------ SUPPLIED INFORMATION ------

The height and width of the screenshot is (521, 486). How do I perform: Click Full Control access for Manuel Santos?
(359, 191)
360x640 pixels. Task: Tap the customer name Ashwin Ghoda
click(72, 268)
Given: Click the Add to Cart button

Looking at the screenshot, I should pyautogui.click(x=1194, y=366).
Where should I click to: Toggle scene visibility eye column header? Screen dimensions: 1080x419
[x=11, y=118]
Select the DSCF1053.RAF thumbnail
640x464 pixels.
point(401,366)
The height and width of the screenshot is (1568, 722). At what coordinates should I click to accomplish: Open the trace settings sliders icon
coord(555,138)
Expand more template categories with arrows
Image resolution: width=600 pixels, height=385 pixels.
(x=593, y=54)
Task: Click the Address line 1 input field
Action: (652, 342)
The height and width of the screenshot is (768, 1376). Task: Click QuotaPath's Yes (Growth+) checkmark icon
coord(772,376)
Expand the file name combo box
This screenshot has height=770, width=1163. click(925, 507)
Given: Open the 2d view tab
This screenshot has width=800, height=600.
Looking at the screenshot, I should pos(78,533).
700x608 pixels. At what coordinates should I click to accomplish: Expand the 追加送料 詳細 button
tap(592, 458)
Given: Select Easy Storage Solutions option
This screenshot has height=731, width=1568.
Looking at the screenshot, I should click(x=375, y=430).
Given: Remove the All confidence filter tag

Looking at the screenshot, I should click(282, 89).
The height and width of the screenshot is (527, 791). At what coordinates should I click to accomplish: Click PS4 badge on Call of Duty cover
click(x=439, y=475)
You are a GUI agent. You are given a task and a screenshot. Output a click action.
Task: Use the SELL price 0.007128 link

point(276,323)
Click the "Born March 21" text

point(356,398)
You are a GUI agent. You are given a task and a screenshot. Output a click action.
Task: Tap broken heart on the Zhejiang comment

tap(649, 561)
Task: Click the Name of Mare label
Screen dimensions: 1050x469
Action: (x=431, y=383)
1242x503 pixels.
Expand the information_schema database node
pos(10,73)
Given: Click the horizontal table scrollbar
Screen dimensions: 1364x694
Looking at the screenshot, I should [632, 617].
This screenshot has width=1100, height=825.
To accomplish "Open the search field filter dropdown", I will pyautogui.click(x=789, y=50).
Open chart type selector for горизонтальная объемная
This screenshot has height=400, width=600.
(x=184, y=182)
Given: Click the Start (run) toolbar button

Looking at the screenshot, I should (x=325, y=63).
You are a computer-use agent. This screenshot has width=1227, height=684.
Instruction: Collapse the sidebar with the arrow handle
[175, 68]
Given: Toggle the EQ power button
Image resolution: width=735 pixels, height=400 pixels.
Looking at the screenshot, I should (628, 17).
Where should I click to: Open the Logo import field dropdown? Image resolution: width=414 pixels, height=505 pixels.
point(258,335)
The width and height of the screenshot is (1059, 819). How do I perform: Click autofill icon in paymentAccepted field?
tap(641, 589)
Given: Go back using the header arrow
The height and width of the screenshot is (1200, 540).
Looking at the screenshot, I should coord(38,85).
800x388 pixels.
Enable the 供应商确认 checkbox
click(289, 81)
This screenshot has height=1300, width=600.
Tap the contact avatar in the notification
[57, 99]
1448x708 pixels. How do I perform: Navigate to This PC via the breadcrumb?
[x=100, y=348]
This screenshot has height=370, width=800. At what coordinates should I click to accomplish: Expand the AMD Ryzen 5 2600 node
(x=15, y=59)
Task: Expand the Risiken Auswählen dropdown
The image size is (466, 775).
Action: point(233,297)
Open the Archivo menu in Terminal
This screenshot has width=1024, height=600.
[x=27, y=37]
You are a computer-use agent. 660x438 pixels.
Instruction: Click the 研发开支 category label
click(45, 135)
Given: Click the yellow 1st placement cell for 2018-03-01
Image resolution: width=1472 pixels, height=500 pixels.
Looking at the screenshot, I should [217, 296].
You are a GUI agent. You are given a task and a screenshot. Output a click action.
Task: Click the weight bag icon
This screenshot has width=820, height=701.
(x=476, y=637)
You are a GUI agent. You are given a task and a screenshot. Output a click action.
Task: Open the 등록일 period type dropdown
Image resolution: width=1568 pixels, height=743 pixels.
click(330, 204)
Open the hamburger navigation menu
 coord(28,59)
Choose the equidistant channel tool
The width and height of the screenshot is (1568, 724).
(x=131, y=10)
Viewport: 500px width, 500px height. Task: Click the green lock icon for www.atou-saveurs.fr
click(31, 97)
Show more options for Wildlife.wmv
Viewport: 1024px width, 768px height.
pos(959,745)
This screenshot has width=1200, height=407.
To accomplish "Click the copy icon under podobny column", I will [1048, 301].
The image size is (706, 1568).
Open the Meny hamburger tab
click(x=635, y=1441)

------

Copy out the records once more. Match them exactly.

The height and width of the screenshot is (521, 486). How do I perform: Click Full Control access for Manuel Santos?
(359, 191)
360x640 pixels. Task: Tap the customer name Ashwin Ghoda
click(72, 268)
Given: Click the Add to Cart button

Looking at the screenshot, I should pyautogui.click(x=1194, y=366).
Where should I click to: Toggle scene visibility eye column header? Screen dimensions: 1080x419
[x=11, y=118]
Select the DSCF1053.RAF thumbnail
640x464 pixels.
point(401,366)
The height and width of the screenshot is (1568, 722). At what coordinates should I click to accomplish: Open the trace settings sliders icon
coord(555,138)
Expand more template categories with arrows
Image resolution: width=600 pixels, height=385 pixels.
(x=593, y=54)
Task: Click the Address line 1 input field
Action: (652, 342)
The height and width of the screenshot is (768, 1376). Task: Click QuotaPath's Yes (Growth+) checkmark icon
coord(772,376)
Expand the file name combo box
This screenshot has height=770, width=1163. click(925, 507)
Given: Open the 2d view tab
This screenshot has width=800, height=600.
Looking at the screenshot, I should pos(78,533).
700x608 pixels. At what coordinates should I click to accomplish: Expand the 追加送料 詳細 button
tap(592, 458)
Given: Select Easy Storage Solutions option
This screenshot has height=731, width=1568.
Looking at the screenshot, I should click(x=375, y=430).
Given: Remove the All confidence filter tag

Looking at the screenshot, I should click(282, 89).
The height and width of the screenshot is (527, 791). At what coordinates should I click to accomplish: Click PS4 badge on Call of Duty cover
click(x=439, y=475)
You are a GUI agent. You are given a task and a screenshot. Output a click action.
Task: Use the SELL price 0.007128 link

point(276,323)
Click the "Born March 21" text

point(356,398)
You are a GUI agent. You are given a task and a screenshot. Output a click action.
Task: Tap broken heart on the Zhejiang comment

tap(649, 561)
Task: Click the Name of Mare label
Screen dimensions: 1050x469
Action: (x=431, y=383)
1242x503 pixels.
Expand the information_schema database node
pos(10,73)
Given: Click the horizontal table scrollbar
Screen dimensions: 1364x694
Looking at the screenshot, I should [632, 617].
This screenshot has width=1100, height=825.
To accomplish "Open the search field filter dropdown", I will pyautogui.click(x=789, y=50).
Open chart type selector for горизонтальная объемная
This screenshot has height=400, width=600.
(x=184, y=182)
Given: Click the Start (run) toolbar button

Looking at the screenshot, I should (x=325, y=63).
You are a computer-use agent. This screenshot has width=1227, height=684.
Instruction: Collapse the sidebar with the arrow handle
[175, 68]
Given: Toggle the EQ power button
Image resolution: width=735 pixels, height=400 pixels.
Looking at the screenshot, I should (628, 17).
Where should I click to: Open the Logo import field dropdown? Image resolution: width=414 pixels, height=505 pixels.
point(258,335)
The width and height of the screenshot is (1059, 819). How do I perform: Click autofill icon in paymentAccepted field?
tap(641, 589)
Given: Go back using the header arrow
The height and width of the screenshot is (1200, 540).
Looking at the screenshot, I should coord(38,85).
800x388 pixels.
Enable the 供应商确认 checkbox
click(289, 81)
This screenshot has height=1300, width=600.
Tap the contact avatar in the notification
[57, 99]
1448x708 pixels. How do I perform: Navigate to This PC via the breadcrumb?
[x=100, y=348]
This screenshot has height=370, width=800. At what coordinates should I click to accomplish: Expand the AMD Ryzen 5 2600 node
(x=15, y=59)
Task: Expand the Risiken Auswählen dropdown
The image size is (466, 775).
Action: point(233,297)
Open the Archivo menu in Terminal
This screenshot has width=1024, height=600.
[x=27, y=37]
You are a computer-use agent. 660x438 pixels.
Instruction: Click the 研发开支 category label
click(45, 135)
Given: Click the yellow 1st placement cell for 2018-03-01
Image resolution: width=1472 pixels, height=500 pixels.
Looking at the screenshot, I should [217, 296].
You are a GUI agent. You are given a task and a screenshot. Output a click action.
Task: Click the weight bag icon
This screenshot has width=820, height=701.
(x=476, y=637)
You are a GUI agent. You are given a task and a screenshot. Output a click action.
Task: Open the 등록일 period type dropdown
Image resolution: width=1568 pixels, height=743 pixels.
click(330, 204)
Open the hamburger navigation menu
 coord(28,59)
Choose the equidistant channel tool
The width and height of the screenshot is (1568, 724).
(x=131, y=10)
Viewport: 500px width, 500px height. Task: Click the green lock icon for www.atou-saveurs.fr
click(31, 97)
Show more options for Wildlife.wmv
Viewport: 1024px width, 768px height.
pos(959,745)
This screenshot has width=1200, height=407.
To accomplish "Click the copy icon under podobny column", I will [1048, 301].
The image size is (706, 1568).
Open the Meny hamburger tab
click(x=635, y=1441)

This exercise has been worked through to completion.